Fortunately, it is possible to avoid those allocations/freeings.
The trick is to create copies in the right order and find which
one would've eventually become a master with the current algorithm.
It turns out to be possible in O(nodes getting propagation) time
and with no extra allocations at all.
One part is that we need to make sure that eventual master will be
created before its slaves, so we need to walk the propagation
tree in a different order - by peer groups. And iterate through
the peers before dealing with the next group.
Another thing is finding the (earlier) copy that will be a master
of one we are about to create; to do that we are (temporary) marking
the masters of mountpoints we are attaching the copies to.
Either we are in a peer of the last mountpoint we'd dealt with,
or we have the following situation: we are attaching to mountpoint M,
the last copy S_0 had been attached to M_0 and there are sequences
S_0...S_n, M_0...M_n such that S_{i+1} is a master of S_{i},
S_{i} mounted on M{i} and we need to create a slave of the first S_{k}
such that M is getting propagation from M_{k}. It means that the master
of M_{k} will be among the sequence of masters of M. On the
other hand, the nearest marked node in that sequence will either
be the master of M_{k} or the master of M_{k-1} (the latter -
in the case if M_{k-1} is a slave of something M gets propagation
from, but in a wrong peer group).
○ ○ ○
## Direction
Write out the passage on mount propagation word for word, starting with "Either we are" and going on through "wrong peer group).".

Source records
○ ○ ○
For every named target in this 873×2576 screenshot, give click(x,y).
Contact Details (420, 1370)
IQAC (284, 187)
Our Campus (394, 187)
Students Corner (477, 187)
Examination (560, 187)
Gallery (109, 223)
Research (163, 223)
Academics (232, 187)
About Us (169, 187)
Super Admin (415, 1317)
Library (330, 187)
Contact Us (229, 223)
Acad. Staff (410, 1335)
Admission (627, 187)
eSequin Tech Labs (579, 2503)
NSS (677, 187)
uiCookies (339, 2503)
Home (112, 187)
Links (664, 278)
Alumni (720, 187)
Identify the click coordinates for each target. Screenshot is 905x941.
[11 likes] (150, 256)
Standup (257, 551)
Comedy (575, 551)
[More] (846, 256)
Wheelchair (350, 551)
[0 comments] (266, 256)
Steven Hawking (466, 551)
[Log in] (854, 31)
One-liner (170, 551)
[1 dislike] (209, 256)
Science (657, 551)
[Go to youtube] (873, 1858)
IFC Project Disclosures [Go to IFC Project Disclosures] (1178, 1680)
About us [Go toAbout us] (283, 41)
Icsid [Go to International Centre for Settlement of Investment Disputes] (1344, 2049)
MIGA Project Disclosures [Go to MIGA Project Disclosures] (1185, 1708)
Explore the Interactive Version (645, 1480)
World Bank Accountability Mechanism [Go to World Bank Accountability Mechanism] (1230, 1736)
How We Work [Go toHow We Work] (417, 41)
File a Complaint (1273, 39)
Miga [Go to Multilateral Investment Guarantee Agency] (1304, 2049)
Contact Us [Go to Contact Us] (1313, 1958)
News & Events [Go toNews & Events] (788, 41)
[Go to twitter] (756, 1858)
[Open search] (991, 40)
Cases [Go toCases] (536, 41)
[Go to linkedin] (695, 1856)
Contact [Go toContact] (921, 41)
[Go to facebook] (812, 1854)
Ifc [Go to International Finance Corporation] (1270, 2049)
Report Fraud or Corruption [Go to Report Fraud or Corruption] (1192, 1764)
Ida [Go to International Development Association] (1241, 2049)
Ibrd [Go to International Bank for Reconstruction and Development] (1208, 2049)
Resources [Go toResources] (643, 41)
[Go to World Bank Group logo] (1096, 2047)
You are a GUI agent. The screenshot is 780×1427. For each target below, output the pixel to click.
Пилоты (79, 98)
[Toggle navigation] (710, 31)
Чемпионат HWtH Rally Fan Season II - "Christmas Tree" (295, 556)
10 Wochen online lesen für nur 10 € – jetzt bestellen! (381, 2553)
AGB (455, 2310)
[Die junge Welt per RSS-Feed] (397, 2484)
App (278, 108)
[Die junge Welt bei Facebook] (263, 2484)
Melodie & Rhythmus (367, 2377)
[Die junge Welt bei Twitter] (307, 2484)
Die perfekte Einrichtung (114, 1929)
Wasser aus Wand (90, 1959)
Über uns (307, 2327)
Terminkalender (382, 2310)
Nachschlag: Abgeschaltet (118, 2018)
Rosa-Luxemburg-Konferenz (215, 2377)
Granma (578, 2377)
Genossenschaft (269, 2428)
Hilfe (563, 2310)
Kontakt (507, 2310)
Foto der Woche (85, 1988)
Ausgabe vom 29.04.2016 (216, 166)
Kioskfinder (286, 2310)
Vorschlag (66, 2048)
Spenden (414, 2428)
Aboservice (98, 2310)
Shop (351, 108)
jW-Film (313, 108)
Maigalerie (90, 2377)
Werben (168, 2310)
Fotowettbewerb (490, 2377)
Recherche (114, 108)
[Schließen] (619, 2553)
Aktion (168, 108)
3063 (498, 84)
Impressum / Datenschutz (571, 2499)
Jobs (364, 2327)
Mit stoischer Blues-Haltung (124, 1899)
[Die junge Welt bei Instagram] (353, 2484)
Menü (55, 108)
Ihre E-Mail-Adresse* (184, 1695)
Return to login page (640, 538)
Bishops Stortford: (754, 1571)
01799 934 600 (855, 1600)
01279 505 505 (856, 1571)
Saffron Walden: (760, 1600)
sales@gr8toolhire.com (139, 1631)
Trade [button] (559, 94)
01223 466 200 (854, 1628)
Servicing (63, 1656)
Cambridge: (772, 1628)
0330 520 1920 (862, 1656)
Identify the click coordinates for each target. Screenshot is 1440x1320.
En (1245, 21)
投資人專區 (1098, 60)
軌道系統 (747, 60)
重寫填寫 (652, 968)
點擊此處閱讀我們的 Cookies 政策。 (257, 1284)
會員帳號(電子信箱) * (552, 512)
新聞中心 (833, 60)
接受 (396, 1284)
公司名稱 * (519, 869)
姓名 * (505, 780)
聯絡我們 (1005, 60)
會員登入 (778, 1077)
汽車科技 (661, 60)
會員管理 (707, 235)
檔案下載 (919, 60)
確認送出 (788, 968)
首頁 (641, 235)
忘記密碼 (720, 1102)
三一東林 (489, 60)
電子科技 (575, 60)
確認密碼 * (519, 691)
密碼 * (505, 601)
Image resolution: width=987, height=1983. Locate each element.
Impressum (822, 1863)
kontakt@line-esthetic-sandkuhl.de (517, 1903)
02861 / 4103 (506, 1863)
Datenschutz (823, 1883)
○ ○ ○
## Final result
Either we are in a peer of the last mountpoint we'd dealt with,
or we have the following situation: we are attaching to mountpoint M,
the last copy S_0 had been attached to M_0 and there are sequences
S_0...S_n, M_0...M_n such that S_{i+1} is a master of S_{i},
S_{i} mounted on M{i} and we need to create a slave of the first S_{k}
such that M is getting propagation from M_{k}. It means that the master
of M_{k} will be among the sequence of masters of M. On the
other hand, the nearest marked node in that sequence will either
be the master of M_{k} or the master of M_{k-1} (the latter -
in the case if M_{k-1} is a slave of something M gets propagation
from, but in a wrong peer group).